Instruction A — List every file system path (files and directories) named in the ESXi 5 NTP server post below.
Instruction B — According to the ESXi 5 NTP server post below, which port does the ESXi 5.0 firewall block by default for incoming NTP queries?
Instruction C — Pick up the ESXi 5 NTP server post below right after its final sentence and keep writing.
───── Source excerpt
Wednesday, January 25, 2012

How to use ESXi 5 as an NTP server - OR - How to permanently add custom firewall rules?

Recently my attention was caught by a question posted to the VMware Community forums that sounds odd at first sight: Is it possible to configure ESXi 5.0 to act as a NTP server?

I wondered why should you try to do this? On the one hand it is not recommended to use ESXi for anything else than the task that it was designed for: being a hypervisor. On the other hand it is not recommended to run a VM as NTP server, because exact timekeeping can be quite a challenge in VMs as they do not own a real hardware clock timer. So, should you run a physical box just for NTP? Small shops that have reached 100% virtualization run only ESXi on their remaining physical servers. So I can understand people considering an exception and wanting to run an ESXi host as NTP server - it is a very lightweight service anyway ...

Now back to the question ..., and the answer is: Yes, it is. In fact it is very easy to do this, because once you have configured ESXi 5.0 to act as a NTP client it will also automatically act as a NTP server! The NTP daemon (/sbin/ntpd) does both at the same time, and its configuration file (/etc/ntp.conf) even allows any other machine to query it by default. There is only one hurdle: the ESXi 5.0 firewall.
By default it blocks the port for incoming NTP queries (UDP port 123). We need to create a custom firewall extension to open that port. KB2005304 explains how to do this. Basically you need to create a custom XML configuration file in the directory /etc/vmware/firewall, e.g. /etc/vmware/firewall/ntpd.xml with the following contents:

<!-- Firewall configuration information for NTP Daemon -->
<ConfigRoot>
  <service>
      <id>NTP Daemon</id>
      <rule id='0000'>
          <direction>inbound</direction>
          <protocol>udp</protocol>
          <porttype>dst</porttype>
          <port>123</port>
      </rule>
      <enabled>false</enabled>
      <required>false</required>
  </service>
</ConfigRoot>

(Take care when you copy or modify this: The XML tags are case sensitive!)

Then load the new configuration by running the following command inside a ESXi shell:
  esxcli network firewall refresh

After that you can see the custom firewall rule in the firewall properties dialog of the vSphere client:

Custom "NTP Daemon" firewall rule
 Enable the rule, and you are done ...
... until the next reboot of the host, because User defined xml firewall configurations are not persistent across ESXi host reboots. The KB article that describes this problem also includes a work-around to resolve it: Put the XML file on a shared datastore and modify the /etc/rc.local boot script to copy the file to the correct location on every reboot.

This works, but I personally consider this an ugly hack, because this modification is not inherent in the system but introduces a dependency to an external resource (the datastore). So I created a VIB file that you can effectively install on ESXi and that will permanently add the XML file to the system.
Run the following commands inside an ESXi shell to install the VIB file:

   esxcli software acceptance set --level CommunitySupported
   esxcli software vib install -v http://files.v-front.de/fwenable-ntpd-1.2.0.x86_64.vib

The first command  is needed for ESXi to accept the custom VIB, because it does not include a trusted signature file. The second command will download and install the VIB file (Note: you can also download the file with a browser, store it on a local datastore and reference the local file with the install command).
──────────
───── Source material
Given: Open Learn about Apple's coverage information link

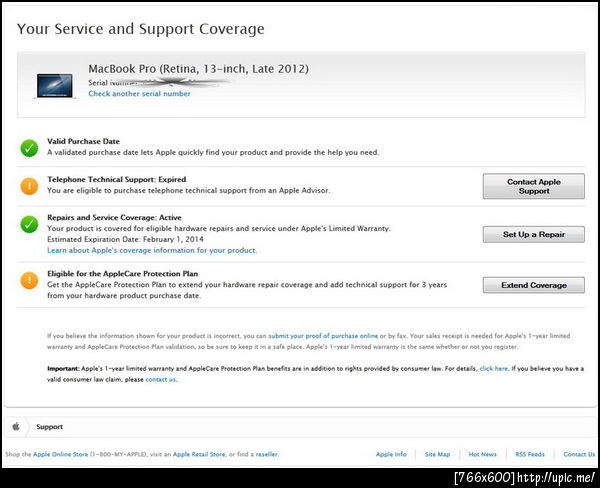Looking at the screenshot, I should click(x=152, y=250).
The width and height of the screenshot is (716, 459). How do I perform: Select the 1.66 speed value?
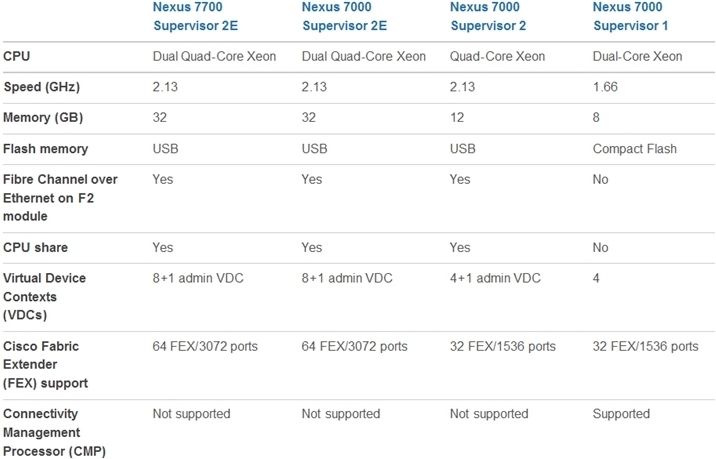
──────────
Written response A —
/sbin/ntpd
/etc/ntp.conf
/etc/vmware/firewall
/etc/vmware/firewall/ntpd.xml
/etc/rc.local

Written response B — UDP port 123.

Written response C —
The installation will not require the host to be in maintenance mode and it will be immediately effective without the need to reboot the host! It will also automatically reload the firewall rules, so the only step left is to enable the rule in the vSphere client.

By the way, I created this VIB file with a new and improved version of my TGZ2VIB5 script that I currently work on. Once I have finished this new version and made it available here I will also post a detailed description of how I created the VIB file.

Tuesday, January 24, 2012

Top VMware and Virtualization Blog voting 2012 now open

Just a short note: Eric Siebert has just opened this year's voting for the Top VMware and Virtualization Blogs. This blog is listed in the categories "Independent Blogger" and "New Blog" (and among "all" of course). Make yourself heard and vote here!

Wednesday, January 18, 2012

Hard to find HP tools: The Offline Array Configuration Utility (ACU)

If you have ever looked for a solution to a specific problem or the download page for a certain tool on www.hp.com then you probably know: Searching (and finding) something is a pain on these pages, and the more desperate you need it the longer it will take you ...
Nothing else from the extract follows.